- [ACTIVITY]
With pictures left out, only the lines from the one containing "Select the External user type" through the end of the records should be reproduced exactly, please.

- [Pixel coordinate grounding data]
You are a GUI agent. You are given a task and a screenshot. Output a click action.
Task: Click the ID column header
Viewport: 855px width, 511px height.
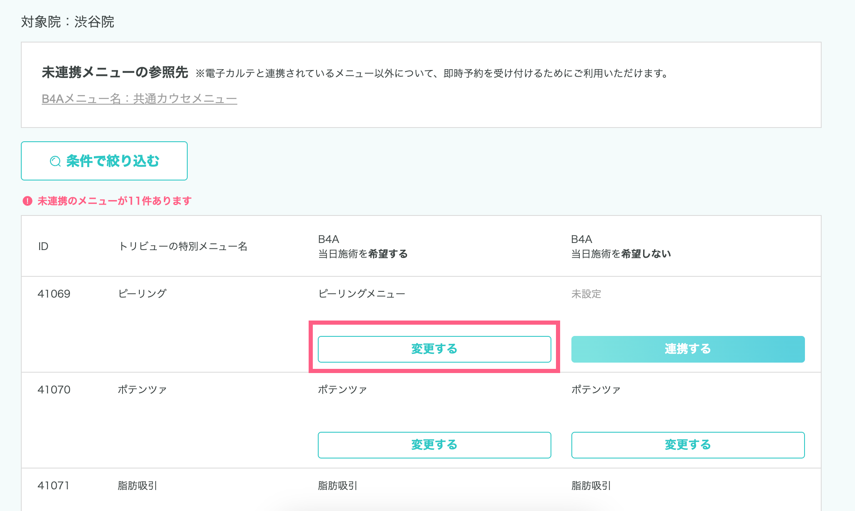pyautogui.click(x=43, y=246)
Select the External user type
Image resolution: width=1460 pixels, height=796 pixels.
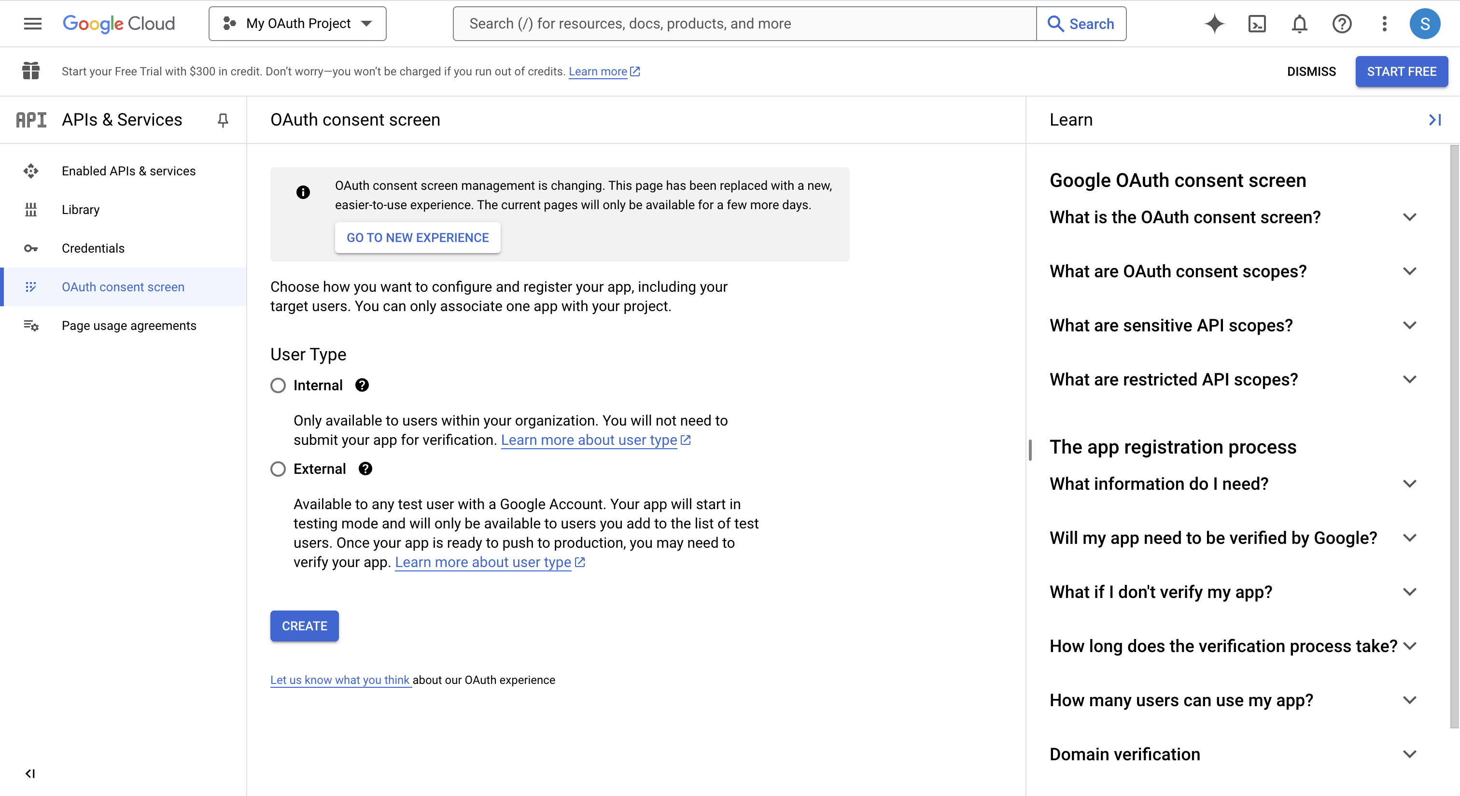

- [WRITTEN REPLY]
Select the External user type
Image resolution: width=1460 pixels, height=796 pixels.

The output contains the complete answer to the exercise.